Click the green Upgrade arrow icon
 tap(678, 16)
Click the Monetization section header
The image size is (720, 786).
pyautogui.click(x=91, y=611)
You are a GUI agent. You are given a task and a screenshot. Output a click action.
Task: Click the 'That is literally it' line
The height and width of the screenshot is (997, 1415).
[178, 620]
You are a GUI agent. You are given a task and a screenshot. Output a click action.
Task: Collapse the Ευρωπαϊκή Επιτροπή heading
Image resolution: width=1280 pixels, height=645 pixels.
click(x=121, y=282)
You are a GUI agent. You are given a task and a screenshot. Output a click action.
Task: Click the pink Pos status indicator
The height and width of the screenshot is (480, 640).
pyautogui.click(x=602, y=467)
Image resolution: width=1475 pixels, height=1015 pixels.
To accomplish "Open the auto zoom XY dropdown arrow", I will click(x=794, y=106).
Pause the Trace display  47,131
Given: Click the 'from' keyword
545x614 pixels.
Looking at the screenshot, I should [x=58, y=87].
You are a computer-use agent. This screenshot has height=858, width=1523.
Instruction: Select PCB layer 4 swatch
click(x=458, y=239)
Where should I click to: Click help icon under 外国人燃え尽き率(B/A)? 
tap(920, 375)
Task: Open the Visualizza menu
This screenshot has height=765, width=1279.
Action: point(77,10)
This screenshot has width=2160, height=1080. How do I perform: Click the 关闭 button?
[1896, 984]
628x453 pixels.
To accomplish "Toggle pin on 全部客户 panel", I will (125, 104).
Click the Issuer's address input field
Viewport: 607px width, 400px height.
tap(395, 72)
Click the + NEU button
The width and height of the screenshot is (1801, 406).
§ §
## What you are asked to do
Retype the material above from start to finish without any changes.

## Answer box
Click the green Upgrade arrow icon
 tap(678, 16)
Click the Monetization section header
The image size is (720, 786).
pyautogui.click(x=91, y=611)
You are a GUI agent. You are given a task and a screenshot. Output a click action.
Task: Click the 'That is literally it' line
The height and width of the screenshot is (997, 1415).
[178, 620]
You are a GUI agent. You are given a task and a screenshot. Output a click action.
Task: Collapse the Ευρωπαϊκή Επιτροπή heading
Image resolution: width=1280 pixels, height=645 pixels.
click(x=121, y=282)
You are a GUI agent. You are given a task and a screenshot. Output a click action.
Task: Click the pink Pos status indicator
The height and width of the screenshot is (480, 640).
pyautogui.click(x=602, y=467)
Image resolution: width=1475 pixels, height=1015 pixels.
To accomplish "Open the auto zoom XY dropdown arrow", I will click(x=794, y=106).
Pause the Trace display  47,131
Given: Click the 'from' keyword
545x614 pixels.
Looking at the screenshot, I should [x=58, y=87].
You are a computer-use agent. This screenshot has height=858, width=1523.
Instruction: Select PCB layer 4 swatch
click(x=458, y=239)
Where should I click to: Click help icon under 外国人燃え尽き率(B/A)? 
tap(920, 375)
Task: Open the Visualizza menu
This screenshot has height=765, width=1279.
Action: point(77,10)
This screenshot has width=2160, height=1080. How do I perform: Click the 关闭 button?
[1896, 984]
628x453 pixels.
To accomplish "Toggle pin on 全部客户 panel", I will (125, 104).
Click the Issuer's address input field
Viewport: 607px width, 400px height.
tap(395, 72)
Click the + NEU button
The width and height of the screenshot is (1801, 406).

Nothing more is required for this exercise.